Exercise data:
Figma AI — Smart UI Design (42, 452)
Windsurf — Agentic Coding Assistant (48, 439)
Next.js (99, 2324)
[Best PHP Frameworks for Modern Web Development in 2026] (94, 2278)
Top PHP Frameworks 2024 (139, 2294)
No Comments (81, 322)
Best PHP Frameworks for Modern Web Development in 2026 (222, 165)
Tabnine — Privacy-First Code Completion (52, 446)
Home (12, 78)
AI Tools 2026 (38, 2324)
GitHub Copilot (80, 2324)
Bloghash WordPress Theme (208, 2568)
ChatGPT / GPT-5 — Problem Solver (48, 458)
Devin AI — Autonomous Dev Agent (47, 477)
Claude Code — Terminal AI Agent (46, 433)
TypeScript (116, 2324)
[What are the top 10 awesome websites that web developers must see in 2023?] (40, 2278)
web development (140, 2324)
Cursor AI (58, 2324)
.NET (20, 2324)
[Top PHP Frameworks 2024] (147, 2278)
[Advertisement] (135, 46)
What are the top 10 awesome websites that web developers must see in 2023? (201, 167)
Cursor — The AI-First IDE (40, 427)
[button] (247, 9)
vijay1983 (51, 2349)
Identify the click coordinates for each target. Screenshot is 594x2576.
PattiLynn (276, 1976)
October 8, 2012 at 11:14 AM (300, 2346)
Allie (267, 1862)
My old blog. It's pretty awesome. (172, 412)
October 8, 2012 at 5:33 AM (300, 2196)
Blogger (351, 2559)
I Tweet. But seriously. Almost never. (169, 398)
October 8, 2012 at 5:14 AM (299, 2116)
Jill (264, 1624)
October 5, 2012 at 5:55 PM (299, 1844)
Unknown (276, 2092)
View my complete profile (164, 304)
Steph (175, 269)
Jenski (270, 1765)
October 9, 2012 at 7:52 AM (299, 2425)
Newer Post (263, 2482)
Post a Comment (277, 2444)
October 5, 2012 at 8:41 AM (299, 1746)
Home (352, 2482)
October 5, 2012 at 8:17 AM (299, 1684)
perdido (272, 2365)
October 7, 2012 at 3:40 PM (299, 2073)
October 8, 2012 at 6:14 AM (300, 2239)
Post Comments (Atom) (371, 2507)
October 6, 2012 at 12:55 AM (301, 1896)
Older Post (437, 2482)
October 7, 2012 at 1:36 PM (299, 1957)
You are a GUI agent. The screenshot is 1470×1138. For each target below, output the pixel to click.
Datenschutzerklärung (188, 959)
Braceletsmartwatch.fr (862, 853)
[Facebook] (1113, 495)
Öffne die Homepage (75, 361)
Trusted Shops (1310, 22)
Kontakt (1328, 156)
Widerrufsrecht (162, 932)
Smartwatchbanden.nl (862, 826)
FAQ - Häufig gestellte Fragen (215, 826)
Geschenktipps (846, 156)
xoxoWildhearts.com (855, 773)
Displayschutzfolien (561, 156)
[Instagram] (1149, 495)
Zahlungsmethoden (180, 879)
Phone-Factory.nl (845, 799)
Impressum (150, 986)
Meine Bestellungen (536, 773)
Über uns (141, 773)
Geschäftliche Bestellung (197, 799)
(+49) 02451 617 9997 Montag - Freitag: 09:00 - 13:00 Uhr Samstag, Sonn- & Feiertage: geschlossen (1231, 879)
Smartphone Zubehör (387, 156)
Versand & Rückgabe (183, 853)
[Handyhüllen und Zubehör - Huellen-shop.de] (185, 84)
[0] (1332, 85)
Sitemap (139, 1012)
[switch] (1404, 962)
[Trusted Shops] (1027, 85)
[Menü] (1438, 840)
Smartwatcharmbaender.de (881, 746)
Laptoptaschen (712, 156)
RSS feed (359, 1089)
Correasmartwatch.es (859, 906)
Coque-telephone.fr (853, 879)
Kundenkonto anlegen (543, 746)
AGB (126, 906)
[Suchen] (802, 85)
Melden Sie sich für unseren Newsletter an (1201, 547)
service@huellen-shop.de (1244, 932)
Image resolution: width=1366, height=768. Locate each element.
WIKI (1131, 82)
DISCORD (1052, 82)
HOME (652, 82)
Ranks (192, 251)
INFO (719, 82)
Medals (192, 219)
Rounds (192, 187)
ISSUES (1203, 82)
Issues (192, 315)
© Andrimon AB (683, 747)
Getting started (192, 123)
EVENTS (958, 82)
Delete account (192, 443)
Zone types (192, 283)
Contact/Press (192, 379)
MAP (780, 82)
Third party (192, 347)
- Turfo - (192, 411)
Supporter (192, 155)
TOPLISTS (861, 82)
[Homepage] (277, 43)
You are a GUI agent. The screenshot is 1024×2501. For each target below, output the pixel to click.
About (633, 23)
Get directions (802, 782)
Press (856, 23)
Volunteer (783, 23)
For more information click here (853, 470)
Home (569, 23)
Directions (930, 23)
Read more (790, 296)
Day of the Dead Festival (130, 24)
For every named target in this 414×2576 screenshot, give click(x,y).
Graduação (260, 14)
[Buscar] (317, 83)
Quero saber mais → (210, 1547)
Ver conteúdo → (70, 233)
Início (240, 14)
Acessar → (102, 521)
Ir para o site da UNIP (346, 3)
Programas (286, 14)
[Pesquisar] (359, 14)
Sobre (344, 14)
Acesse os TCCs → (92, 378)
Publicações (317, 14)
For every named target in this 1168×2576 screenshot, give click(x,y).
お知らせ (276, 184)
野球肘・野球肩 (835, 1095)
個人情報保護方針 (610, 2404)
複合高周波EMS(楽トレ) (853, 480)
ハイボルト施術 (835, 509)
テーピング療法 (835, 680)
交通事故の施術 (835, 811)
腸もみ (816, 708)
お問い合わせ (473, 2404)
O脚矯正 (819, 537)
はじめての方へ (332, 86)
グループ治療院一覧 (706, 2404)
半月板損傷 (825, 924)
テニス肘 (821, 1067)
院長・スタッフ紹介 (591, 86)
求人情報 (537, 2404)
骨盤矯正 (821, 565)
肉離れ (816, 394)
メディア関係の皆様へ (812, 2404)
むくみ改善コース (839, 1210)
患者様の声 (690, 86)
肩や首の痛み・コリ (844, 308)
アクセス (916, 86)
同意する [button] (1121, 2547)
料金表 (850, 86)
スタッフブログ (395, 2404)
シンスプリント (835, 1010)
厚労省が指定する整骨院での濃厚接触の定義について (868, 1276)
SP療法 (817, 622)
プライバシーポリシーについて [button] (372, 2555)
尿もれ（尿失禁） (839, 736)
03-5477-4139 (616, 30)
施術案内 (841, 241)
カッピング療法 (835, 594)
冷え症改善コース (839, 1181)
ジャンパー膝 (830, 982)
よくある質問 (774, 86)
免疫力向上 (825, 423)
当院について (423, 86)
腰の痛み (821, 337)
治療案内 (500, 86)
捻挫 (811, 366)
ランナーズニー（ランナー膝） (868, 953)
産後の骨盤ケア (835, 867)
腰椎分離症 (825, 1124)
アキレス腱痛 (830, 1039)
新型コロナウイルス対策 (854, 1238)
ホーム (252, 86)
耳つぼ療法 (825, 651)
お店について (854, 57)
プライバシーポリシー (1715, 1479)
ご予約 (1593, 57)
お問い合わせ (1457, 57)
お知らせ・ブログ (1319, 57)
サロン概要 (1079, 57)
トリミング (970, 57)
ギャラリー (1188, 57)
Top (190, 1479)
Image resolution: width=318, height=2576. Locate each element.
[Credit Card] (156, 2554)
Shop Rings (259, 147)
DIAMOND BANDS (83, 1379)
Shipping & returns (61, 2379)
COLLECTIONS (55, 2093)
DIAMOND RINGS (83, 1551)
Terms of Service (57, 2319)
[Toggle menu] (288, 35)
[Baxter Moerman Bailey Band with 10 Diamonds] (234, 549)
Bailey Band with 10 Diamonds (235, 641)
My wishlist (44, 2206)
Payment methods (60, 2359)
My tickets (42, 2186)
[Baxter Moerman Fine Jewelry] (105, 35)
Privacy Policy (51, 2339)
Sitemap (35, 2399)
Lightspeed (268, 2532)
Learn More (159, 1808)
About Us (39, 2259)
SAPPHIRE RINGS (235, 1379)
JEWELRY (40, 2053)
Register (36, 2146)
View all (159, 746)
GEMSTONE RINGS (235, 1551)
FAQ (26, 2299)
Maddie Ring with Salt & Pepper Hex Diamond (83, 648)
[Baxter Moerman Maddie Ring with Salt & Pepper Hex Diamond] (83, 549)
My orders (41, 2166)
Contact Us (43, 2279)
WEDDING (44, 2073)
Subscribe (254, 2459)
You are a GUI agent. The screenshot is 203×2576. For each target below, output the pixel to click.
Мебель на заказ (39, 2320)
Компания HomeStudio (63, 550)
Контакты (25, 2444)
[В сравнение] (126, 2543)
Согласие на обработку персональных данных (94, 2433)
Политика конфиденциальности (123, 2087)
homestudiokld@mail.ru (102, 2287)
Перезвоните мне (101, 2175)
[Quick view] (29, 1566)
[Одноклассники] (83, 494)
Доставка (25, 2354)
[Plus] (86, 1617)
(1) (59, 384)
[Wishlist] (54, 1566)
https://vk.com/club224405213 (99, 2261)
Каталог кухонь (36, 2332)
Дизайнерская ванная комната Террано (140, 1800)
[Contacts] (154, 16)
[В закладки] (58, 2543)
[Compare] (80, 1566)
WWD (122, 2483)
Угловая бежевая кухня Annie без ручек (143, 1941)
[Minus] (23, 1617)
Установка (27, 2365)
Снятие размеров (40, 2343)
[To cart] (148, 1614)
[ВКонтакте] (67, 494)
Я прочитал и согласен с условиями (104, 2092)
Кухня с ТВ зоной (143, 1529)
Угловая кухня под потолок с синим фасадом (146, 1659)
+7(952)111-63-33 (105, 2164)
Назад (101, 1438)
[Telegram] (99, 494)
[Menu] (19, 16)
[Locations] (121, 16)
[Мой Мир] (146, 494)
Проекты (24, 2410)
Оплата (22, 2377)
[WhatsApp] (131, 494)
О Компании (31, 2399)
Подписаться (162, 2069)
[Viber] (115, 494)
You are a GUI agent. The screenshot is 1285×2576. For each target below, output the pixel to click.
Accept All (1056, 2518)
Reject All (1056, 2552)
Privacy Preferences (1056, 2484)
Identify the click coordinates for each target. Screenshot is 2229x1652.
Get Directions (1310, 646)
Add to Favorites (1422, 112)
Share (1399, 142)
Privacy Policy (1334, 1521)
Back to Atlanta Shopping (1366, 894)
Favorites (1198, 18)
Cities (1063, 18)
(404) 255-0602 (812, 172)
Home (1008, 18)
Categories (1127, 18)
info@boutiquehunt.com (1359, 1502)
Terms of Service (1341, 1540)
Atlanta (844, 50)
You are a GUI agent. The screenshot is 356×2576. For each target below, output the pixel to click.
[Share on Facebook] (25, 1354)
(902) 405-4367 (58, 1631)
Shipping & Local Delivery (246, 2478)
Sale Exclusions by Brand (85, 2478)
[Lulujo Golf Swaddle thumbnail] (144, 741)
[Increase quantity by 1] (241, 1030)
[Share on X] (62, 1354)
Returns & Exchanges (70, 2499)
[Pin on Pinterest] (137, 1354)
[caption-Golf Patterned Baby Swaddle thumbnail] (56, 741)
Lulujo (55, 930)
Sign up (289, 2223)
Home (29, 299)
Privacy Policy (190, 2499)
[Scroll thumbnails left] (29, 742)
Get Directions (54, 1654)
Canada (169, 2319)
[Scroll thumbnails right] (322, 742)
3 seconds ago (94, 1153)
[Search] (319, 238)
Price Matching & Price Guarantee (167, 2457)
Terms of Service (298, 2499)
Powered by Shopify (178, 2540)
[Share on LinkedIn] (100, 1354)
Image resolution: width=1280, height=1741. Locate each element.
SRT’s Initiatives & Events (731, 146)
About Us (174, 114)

Exercise goal: Pick out every line above that contains the word "awesome" and copy it.

Answer to this task:
[What are the top 10 awesome websites that web developers must see in 2023?] (40, 2278)
What are the top 10 awesome websites that web developers must see in 2023? (201, 167)
My old blog. It's pretty awesome. (172, 412)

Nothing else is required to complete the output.